Greater Feint Whenever you use feint to cause an opponent to lose his Dexterity bonus, he loses that bonus until the beginning of your next turn, in addition to losing his Dexterity bonus against your next attack.

Improved Two-Weapon Feint If you successfully feint, that opponent is denied his Dexterity bonus to AC until the end of your turn.

Other feats can benefit other character that don't have them, if you have grater trip and trip someone, he is suffering from the prone condition against all opponents.

BUT they benefit other in a indirect way, allowing the other characters to benefit from the effects of the feat, not to benefit from the feat directly.
If my character has improved trip your character don't get to trip a enemy without provoking a AoO.

Beside that there is a rule about creating high level characters with crafting feats and their initial WBL, it is in Ultimate Campaign:

PRD wrote:

Adjusting Character Wealth by Level

You can take advantage of the item creation rules to hand-craft most or all of your magic items. Because you've spent gp equal to only half the price of these items, you could end up with more gear than what the Character Wealth by Level table suggests for you. This is especially the case if you're a new character starting above 1st level or one with the versatile Craft Wondrous Item feat. With these advantages, you can carefully craft optimized gear rather than acquiring GM-selected gear over the course of a campaign. For example, a newly created 4th-level character should have about 6,000 gp worth of gear, but you can craft up to 12,000 gp worth of gear with that much gold, all of it taking place before the character enters the campaign, making the time-cost of crafting irrelevant.
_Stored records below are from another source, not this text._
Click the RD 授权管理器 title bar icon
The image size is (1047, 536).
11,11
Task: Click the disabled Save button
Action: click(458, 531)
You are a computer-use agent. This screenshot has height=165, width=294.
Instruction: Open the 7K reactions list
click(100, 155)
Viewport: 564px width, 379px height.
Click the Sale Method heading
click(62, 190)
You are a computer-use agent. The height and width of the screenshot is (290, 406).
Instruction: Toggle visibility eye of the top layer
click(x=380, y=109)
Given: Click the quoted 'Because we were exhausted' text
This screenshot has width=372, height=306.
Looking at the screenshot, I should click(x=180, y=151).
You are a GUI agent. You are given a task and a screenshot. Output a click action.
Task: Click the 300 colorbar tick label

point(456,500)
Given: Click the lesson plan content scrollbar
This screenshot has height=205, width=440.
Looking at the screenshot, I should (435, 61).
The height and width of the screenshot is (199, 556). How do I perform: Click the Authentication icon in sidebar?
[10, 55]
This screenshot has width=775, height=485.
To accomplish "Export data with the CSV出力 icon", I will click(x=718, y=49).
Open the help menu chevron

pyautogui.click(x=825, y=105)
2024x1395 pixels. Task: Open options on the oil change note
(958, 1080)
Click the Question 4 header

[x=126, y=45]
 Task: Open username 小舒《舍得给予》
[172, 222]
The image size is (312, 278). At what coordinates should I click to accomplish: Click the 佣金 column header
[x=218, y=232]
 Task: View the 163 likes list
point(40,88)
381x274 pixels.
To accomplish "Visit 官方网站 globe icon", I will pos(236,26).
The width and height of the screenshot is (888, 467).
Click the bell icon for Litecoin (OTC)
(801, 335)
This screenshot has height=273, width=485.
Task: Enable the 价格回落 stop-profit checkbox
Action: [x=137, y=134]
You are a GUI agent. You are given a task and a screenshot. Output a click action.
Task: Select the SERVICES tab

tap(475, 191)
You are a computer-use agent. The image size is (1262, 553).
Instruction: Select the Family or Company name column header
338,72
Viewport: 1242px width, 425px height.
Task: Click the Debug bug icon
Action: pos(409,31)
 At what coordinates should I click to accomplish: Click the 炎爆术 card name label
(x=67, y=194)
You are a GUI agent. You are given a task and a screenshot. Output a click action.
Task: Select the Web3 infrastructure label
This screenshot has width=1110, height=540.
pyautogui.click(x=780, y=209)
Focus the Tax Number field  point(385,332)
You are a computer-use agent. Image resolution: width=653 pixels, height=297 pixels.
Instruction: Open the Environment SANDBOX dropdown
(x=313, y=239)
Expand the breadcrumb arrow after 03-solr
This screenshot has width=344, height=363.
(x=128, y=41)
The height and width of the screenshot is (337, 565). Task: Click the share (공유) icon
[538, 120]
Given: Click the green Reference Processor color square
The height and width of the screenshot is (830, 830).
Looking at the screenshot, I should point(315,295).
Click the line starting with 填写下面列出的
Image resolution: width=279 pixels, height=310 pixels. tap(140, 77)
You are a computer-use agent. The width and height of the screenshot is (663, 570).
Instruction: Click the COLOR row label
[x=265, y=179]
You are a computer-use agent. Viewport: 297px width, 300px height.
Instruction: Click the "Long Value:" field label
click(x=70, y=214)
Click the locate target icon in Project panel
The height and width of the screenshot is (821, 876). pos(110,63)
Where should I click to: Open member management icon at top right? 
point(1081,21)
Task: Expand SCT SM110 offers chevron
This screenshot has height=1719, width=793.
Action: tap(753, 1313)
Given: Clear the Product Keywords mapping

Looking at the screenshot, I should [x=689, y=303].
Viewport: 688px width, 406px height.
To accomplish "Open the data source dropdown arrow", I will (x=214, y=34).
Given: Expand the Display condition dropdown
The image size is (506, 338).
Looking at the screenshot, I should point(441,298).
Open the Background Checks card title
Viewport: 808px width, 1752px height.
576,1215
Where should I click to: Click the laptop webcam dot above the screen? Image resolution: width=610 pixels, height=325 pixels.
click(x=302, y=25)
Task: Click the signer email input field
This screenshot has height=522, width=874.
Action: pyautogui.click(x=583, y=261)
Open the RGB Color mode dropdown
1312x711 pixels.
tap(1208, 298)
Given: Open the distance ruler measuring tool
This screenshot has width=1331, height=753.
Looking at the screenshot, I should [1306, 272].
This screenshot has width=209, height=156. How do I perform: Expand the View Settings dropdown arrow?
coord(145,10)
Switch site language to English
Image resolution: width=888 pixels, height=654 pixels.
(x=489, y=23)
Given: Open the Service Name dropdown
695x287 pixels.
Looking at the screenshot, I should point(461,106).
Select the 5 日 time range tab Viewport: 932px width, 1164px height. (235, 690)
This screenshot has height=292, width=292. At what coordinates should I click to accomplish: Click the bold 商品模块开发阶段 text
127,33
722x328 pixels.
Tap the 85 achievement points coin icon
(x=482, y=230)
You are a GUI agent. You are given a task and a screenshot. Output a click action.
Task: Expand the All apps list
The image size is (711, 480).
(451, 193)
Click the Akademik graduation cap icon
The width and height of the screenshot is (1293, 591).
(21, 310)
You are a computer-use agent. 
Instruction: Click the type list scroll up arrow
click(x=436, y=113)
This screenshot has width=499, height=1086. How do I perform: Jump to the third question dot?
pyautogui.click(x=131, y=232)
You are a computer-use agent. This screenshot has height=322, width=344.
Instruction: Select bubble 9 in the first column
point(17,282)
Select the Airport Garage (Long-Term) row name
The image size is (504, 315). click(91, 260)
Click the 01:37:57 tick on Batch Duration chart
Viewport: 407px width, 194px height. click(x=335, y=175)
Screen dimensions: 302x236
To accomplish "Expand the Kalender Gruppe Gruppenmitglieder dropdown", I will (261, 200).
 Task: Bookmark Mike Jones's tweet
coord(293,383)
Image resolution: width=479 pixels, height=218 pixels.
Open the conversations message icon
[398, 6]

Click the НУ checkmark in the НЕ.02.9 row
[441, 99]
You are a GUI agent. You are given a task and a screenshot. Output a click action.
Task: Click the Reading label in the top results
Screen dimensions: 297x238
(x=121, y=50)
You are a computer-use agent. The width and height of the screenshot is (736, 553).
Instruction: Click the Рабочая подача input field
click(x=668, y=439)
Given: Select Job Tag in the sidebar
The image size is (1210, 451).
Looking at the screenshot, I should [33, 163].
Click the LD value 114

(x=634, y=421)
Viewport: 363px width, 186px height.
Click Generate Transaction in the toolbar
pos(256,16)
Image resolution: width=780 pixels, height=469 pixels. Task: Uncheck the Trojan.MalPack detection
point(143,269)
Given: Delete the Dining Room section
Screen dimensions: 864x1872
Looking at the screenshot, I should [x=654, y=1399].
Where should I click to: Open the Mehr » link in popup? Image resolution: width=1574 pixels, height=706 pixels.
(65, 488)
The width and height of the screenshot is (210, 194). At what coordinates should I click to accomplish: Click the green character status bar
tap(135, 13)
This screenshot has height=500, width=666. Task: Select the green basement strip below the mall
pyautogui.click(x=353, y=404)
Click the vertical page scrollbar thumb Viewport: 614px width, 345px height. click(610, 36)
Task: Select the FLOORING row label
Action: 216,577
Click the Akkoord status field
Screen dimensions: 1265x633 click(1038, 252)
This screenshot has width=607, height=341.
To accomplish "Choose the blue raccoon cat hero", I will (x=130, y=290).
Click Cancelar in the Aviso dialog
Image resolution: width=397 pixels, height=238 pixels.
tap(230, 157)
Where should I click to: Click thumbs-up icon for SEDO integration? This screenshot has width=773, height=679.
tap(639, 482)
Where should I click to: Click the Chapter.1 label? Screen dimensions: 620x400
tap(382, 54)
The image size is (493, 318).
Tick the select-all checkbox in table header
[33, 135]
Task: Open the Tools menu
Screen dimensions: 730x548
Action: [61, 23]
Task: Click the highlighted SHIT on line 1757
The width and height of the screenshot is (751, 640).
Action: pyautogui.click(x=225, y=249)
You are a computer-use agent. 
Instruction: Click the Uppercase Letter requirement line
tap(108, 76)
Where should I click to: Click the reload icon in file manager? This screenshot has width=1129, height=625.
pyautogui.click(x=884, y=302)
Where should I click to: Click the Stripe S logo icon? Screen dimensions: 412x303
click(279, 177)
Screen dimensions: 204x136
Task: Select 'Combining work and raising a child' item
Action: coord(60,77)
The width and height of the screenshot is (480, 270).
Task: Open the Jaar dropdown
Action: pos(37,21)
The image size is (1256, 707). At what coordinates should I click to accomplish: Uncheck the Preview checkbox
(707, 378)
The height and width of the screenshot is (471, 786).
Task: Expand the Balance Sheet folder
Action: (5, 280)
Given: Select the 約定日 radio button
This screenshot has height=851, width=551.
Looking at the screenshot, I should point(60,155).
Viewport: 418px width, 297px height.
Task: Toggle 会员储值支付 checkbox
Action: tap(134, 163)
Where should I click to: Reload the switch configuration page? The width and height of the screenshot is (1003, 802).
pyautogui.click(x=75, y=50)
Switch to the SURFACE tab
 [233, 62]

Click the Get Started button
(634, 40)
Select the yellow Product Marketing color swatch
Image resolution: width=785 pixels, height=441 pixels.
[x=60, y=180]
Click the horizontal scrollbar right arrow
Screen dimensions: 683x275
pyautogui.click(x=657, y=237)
Some GMs might be tempted to reduce the amount or value of the treasure you acquire to offset this and keep your overall wealth in line with the Character Wealth by Level table. Unfortunately, that has the net result of negating the main benefit of crafting magic items—in effect negating your choice of a feat. However, game balance for the default campaign experience expects you and all other PCs to be close to the listed wealth values, so the GM shouldn't just let you craft double the normal amount of gear. As a guideline, allowing a crafting PC to exceed the Character Wealth by Level guidelines by about 25% is fair, or even up to 50% if the PC has multiple crafting feats.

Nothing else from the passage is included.